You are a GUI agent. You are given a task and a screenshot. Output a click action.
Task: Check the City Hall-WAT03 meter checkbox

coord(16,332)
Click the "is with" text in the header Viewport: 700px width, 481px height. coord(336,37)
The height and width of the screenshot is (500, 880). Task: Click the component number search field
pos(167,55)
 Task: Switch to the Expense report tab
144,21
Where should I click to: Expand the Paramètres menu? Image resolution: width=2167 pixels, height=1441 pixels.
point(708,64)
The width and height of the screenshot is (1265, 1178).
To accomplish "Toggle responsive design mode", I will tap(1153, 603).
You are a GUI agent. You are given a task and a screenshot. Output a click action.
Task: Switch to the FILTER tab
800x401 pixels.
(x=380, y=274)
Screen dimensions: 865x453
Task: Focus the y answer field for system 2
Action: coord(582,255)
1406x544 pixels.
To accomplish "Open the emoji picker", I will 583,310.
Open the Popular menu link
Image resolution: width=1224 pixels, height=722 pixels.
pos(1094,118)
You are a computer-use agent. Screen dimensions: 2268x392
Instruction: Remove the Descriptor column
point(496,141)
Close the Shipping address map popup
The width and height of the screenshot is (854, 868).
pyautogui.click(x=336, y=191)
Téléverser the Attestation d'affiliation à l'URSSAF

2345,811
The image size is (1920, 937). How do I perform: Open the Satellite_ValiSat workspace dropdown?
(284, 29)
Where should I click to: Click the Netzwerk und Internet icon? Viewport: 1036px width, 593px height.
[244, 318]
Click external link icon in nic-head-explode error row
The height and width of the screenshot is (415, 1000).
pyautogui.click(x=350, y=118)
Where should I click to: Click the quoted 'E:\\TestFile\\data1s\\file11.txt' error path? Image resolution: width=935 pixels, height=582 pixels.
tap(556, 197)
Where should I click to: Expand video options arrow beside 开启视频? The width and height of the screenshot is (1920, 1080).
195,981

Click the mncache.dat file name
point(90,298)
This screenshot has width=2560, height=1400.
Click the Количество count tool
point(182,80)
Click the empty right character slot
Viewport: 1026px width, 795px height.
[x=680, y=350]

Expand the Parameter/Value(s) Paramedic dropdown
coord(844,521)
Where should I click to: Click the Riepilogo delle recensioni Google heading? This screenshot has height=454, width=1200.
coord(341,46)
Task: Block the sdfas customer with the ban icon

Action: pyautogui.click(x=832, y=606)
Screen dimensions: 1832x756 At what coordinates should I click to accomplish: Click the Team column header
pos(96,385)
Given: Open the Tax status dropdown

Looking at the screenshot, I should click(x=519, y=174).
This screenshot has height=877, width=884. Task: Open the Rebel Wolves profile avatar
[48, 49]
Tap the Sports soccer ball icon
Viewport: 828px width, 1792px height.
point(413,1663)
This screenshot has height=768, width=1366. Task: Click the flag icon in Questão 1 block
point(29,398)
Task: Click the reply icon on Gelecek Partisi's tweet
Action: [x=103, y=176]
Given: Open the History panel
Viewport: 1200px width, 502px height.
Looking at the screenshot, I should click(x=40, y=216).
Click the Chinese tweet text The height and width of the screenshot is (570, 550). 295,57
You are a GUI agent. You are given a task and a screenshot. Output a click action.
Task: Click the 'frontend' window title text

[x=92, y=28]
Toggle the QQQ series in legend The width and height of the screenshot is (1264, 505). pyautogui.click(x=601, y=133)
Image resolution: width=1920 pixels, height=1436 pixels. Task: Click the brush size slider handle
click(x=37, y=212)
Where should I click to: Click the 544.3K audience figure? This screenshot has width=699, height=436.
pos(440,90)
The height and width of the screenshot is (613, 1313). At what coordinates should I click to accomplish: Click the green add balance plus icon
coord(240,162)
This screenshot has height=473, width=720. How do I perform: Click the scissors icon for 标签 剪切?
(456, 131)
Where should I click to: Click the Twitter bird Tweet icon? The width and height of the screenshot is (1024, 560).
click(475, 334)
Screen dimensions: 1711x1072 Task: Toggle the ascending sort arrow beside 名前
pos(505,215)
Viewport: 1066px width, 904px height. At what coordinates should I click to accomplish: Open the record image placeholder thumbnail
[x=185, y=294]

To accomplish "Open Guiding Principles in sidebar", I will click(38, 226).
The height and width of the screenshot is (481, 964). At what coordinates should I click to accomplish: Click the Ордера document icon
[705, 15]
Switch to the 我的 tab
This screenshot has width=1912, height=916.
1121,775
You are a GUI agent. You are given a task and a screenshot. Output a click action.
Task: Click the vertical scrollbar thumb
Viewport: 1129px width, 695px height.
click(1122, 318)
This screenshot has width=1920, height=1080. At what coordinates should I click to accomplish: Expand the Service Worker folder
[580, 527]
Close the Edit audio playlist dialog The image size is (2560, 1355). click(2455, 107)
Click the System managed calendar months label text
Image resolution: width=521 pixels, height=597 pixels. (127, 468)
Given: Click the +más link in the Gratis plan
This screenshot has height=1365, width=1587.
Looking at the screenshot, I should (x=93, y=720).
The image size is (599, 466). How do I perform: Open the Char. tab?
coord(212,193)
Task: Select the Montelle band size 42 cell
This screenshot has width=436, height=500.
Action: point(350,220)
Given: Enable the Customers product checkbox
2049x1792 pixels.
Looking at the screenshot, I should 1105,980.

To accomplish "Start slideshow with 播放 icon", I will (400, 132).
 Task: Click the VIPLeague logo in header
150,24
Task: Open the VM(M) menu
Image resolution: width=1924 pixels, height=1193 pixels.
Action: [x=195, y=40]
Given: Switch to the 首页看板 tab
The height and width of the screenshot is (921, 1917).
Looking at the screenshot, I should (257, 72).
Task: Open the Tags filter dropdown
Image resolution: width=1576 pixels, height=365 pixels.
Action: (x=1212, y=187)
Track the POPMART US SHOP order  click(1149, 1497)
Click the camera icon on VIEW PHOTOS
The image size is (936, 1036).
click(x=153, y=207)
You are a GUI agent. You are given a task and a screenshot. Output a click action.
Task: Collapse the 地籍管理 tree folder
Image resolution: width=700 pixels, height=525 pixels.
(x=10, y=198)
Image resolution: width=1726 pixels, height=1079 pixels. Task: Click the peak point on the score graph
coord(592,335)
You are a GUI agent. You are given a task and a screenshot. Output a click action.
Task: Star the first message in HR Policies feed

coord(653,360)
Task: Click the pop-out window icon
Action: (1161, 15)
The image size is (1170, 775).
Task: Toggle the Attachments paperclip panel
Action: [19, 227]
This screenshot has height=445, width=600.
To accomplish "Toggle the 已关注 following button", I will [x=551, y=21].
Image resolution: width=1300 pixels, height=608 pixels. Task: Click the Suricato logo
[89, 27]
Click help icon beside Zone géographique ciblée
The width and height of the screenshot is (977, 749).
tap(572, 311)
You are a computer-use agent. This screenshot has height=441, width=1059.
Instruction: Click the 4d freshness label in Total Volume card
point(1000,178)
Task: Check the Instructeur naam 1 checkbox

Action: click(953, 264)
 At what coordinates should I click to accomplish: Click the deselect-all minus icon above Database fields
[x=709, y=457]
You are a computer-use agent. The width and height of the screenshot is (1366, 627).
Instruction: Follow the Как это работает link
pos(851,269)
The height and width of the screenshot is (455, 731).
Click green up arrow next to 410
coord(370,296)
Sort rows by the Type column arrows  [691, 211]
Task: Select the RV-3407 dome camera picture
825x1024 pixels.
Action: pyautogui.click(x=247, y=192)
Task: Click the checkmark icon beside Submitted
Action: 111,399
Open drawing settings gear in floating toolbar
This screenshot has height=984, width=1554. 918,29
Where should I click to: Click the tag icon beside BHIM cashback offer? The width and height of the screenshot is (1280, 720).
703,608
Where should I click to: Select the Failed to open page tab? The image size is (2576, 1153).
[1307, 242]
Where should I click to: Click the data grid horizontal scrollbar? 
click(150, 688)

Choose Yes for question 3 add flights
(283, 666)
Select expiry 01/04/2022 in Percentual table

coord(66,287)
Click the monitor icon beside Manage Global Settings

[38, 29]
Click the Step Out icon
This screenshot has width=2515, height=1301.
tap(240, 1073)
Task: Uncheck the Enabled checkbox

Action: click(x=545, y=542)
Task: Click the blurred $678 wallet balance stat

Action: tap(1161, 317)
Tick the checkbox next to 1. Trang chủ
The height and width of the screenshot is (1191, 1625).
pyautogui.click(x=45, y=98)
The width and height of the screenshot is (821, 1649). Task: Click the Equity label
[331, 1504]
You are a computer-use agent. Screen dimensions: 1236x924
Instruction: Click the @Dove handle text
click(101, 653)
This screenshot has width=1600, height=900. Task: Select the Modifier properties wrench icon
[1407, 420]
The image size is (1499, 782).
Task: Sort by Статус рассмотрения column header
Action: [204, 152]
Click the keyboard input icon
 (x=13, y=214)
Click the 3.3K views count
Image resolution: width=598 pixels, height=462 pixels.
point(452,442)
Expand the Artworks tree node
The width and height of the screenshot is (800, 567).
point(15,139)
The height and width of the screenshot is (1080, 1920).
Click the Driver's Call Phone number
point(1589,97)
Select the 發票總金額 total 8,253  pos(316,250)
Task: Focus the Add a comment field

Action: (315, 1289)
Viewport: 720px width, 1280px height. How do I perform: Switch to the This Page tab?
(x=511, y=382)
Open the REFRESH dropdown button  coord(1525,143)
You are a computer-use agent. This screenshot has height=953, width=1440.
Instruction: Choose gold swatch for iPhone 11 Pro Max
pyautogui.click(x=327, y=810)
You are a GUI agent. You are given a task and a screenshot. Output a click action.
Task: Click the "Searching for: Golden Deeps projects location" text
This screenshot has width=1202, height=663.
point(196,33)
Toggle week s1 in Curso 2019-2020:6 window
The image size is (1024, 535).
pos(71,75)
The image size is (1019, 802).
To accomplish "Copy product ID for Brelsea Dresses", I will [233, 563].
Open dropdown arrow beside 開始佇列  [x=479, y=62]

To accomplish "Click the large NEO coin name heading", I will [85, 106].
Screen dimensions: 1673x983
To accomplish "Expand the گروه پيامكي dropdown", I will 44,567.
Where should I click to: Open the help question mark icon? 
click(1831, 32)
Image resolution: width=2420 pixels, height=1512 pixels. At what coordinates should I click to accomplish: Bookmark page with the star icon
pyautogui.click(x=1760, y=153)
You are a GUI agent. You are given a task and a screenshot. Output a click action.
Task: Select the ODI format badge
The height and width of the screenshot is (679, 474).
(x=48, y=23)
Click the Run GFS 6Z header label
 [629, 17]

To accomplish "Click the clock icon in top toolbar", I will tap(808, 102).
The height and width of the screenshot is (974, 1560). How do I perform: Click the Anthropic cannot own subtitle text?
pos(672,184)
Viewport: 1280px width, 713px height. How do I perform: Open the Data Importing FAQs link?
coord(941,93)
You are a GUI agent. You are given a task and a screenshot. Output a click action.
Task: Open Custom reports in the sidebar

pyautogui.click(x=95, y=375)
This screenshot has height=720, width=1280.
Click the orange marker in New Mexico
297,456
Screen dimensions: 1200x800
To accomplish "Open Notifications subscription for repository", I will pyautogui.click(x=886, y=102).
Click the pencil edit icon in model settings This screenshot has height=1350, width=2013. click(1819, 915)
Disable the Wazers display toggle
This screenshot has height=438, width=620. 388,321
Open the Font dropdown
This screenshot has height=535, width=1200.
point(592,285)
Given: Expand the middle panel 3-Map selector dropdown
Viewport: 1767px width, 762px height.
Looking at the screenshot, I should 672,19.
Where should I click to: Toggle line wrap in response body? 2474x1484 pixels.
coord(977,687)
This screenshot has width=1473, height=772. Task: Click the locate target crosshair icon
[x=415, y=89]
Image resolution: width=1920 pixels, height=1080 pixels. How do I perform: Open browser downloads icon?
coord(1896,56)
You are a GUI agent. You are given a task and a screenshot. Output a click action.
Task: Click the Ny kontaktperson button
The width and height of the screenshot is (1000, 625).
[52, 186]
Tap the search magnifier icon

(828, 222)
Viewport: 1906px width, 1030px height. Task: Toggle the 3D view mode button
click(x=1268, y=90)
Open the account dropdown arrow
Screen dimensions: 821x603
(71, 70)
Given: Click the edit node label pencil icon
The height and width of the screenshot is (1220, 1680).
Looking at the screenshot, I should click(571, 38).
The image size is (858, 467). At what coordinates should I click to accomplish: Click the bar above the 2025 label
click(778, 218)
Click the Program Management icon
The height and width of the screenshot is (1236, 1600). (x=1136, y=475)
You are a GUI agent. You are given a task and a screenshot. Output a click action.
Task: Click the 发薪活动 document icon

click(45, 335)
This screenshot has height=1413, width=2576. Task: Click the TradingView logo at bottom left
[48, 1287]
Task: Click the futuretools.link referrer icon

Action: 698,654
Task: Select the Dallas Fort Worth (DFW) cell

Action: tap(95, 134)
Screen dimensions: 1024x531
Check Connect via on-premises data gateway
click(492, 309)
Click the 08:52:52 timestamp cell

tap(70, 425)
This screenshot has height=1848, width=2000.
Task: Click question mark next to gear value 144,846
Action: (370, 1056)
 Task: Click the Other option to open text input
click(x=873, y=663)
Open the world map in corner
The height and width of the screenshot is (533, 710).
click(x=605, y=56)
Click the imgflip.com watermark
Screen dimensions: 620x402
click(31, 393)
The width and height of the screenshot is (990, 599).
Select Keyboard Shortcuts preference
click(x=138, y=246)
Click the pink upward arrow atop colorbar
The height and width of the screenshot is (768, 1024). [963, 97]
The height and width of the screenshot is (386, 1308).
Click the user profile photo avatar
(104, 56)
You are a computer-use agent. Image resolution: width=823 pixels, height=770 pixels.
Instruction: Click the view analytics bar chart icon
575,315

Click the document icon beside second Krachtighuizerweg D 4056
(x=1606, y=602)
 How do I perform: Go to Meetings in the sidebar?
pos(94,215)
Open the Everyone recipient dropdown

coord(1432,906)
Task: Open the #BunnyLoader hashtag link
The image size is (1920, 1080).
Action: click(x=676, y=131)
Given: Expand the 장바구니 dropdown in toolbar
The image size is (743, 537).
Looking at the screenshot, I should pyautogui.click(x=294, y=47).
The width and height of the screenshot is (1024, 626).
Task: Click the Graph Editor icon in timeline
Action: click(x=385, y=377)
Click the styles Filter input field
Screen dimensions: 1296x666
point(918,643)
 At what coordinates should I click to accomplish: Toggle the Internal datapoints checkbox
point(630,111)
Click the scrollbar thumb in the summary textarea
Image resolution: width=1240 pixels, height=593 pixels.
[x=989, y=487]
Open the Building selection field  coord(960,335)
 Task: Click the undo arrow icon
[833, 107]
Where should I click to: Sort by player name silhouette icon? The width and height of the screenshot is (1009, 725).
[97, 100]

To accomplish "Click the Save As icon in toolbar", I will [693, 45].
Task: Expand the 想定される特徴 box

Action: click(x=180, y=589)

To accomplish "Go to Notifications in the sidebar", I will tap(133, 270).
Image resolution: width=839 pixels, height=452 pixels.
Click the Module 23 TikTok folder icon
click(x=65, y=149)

Written instruction ->
Repeat the data verbatim, taking the stretch from the line containing "Given: Click the +más link in the Gratis plan" through the line containing "Action: [x=195, y=40]", with both of those lines included.

Full answer ->
Given: Click the +más link in the Gratis plan
This screenshot has height=1365, width=1587.
Looking at the screenshot, I should (x=93, y=720).
The image size is (599, 466). How do I perform: Open the Char. tab?
coord(212,193)
Task: Select the Montelle band size 42 cell
This screenshot has width=436, height=500.
Action: point(350,220)
Given: Enable the Customers product checkbox
2049x1792 pixels.
Looking at the screenshot, I should 1105,980.

To accomplish "Start slideshow with 播放 icon", I will (400, 132).
 Task: Click the VIPLeague logo in header
150,24
Task: Open the VM(M) menu
Image resolution: width=1924 pixels, height=1193 pixels.
Action: [x=195, y=40]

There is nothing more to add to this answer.